Agenda 'Asingisasi' di Balik Tuntutan Pembubaran LSF

Kelompok seniman dan artisyang menginginkan atau sekedar mendukung pembubaran Lembaga Sensor Film (LSF) secara tidak langsung telah memuluskan agenda penjajahan kultural di Indonesia, mengganti kultur masyarakat Indonesia dengan kultur asing.

"Target pembubaran LSF adalah asingisasi. Mereka mengadopsi liberalisme dan tidak mau mengakui akar kultur masyarakat Indonesia, " kata anggota Pengurus Pusat Lembaga Seniman dan Budayawan Muslim Indonesia (Lesbumi) Wowok Hesti Prabowo, menyikapi proses judicial review UU Film Nomor 8 tahun 1992 tentang keberadaan LSF.

Pembubaran LSF, menurut Wowok, memang sangat tidak populis dan pemerintah tidak perlu mengabulkannya. Sebab, tuntutan itu hanya terkait penarikan simpati masyarakat, yakni dengan memerankan diri sebagai kelompok yang berjuang demi kebebasan, dengan target pendeknya adalah membuka kran kebebasan berkesenian sedikit demi sedikit.

"Target panjangnya adalah meniadakan LSF sama sekali, mereka yang mengadopsi liberalisme itu menginginkan adanya kebebasan tanpa batas, "tegasnya.

Padahal, lanjutnya, jargon pembebasan masyarakat yang selama ini didengungkannya cuma retorika, karena seperti diketahui bahwa pada saat masyarakat keberatan dengan kenaikan harga bahan bakar minyak.

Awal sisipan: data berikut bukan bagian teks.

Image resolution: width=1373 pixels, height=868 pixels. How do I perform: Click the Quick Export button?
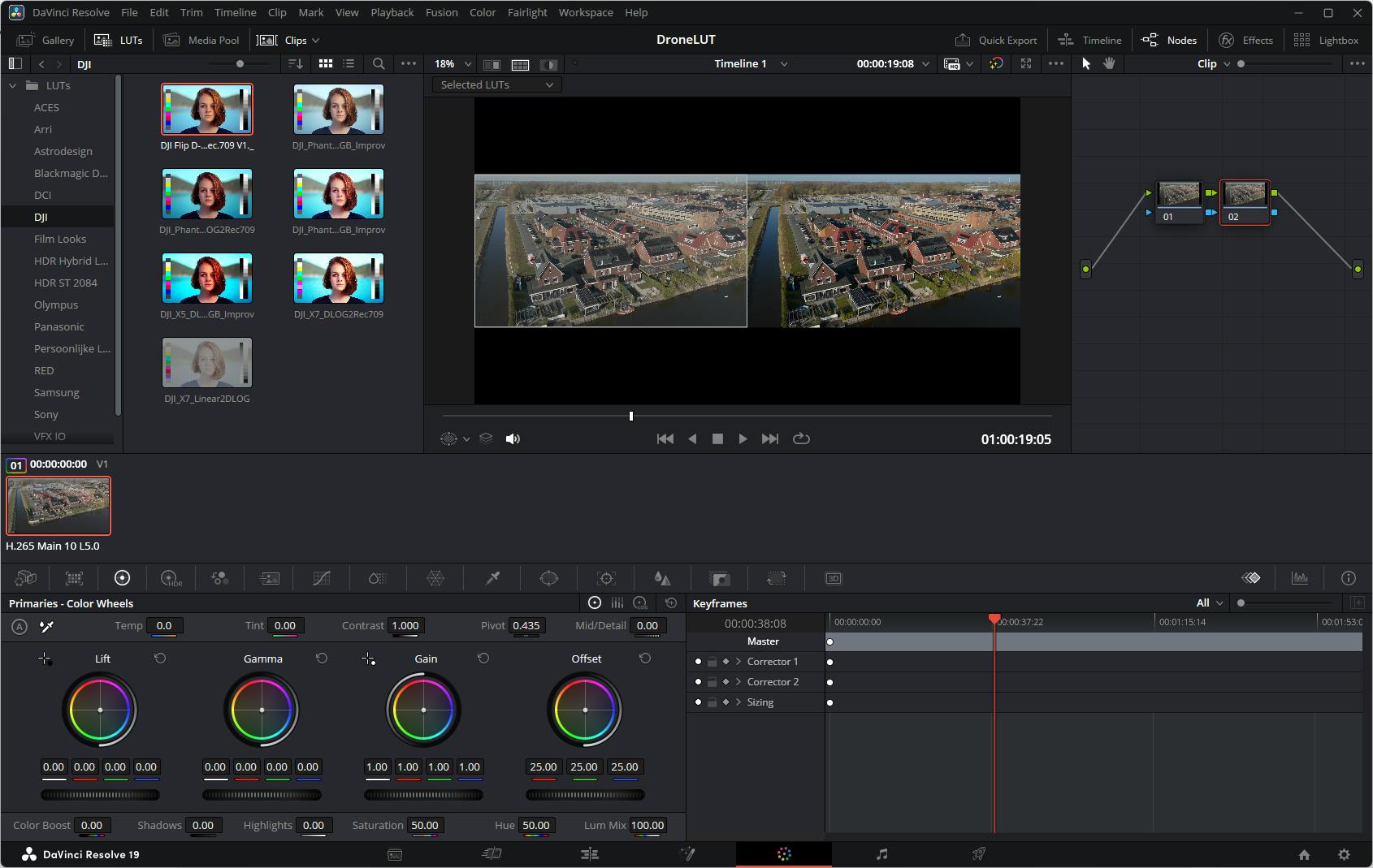click(996, 40)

Ia menambahkan, kalangan seniman dan pebisnis hiburan yang menginginkan liberalisme, sebenarnya hanya segelintir orang namun mereka disuport oleh jaringan dana yang kuat dan media massa. "Jadi ada semacam diktator minoritas, "imbuh Wowok yang juga ketua yayasan Komunitas Sastra Indonesia (KSI).

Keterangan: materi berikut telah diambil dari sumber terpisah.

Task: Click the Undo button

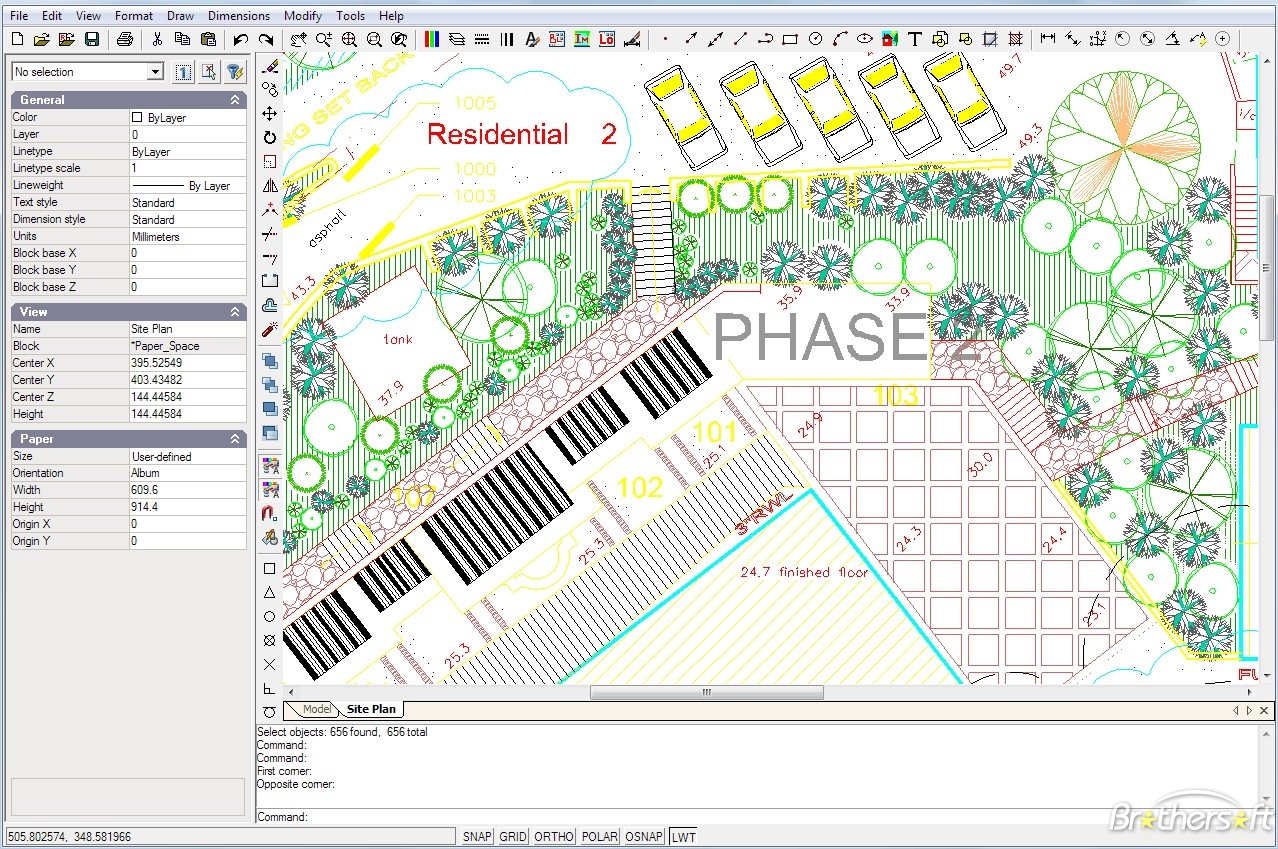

Ia menyatakan, kreasi seni untuk menyampaikan gagasan serta mengekspos nilai-nilai penting tidak harus dilakukan dengan aksi yang vulgar. Sebab, kreasi seni yang tinggi itu justru diperankan dengan bahasa simbol dan imajinasi. "Kebebasan yang diinginkan mereka itu justru kemunduran. Jadi perlu dibedakan antara kreasi seni dan sampah, " imbuhnya.

NU-KPI Awasi SiaranTelevisi

Sebelumnya Ketua Umum Pengurus Besar Nahdlatul Ulama (PBNU) KH Hasyim Muzadi saat menandatangani MoU dengan Komisi Penyiaran Indonesia (KPI), di Jakarta, Selasa (26/2) mengeluhkan, saat ini muncul kecenderungan bahwa tayangan televisi atau film dengan penonton paling banyak, justru tidak memiliki unsur pendidikan dan pencerdasan kepada masyarakat.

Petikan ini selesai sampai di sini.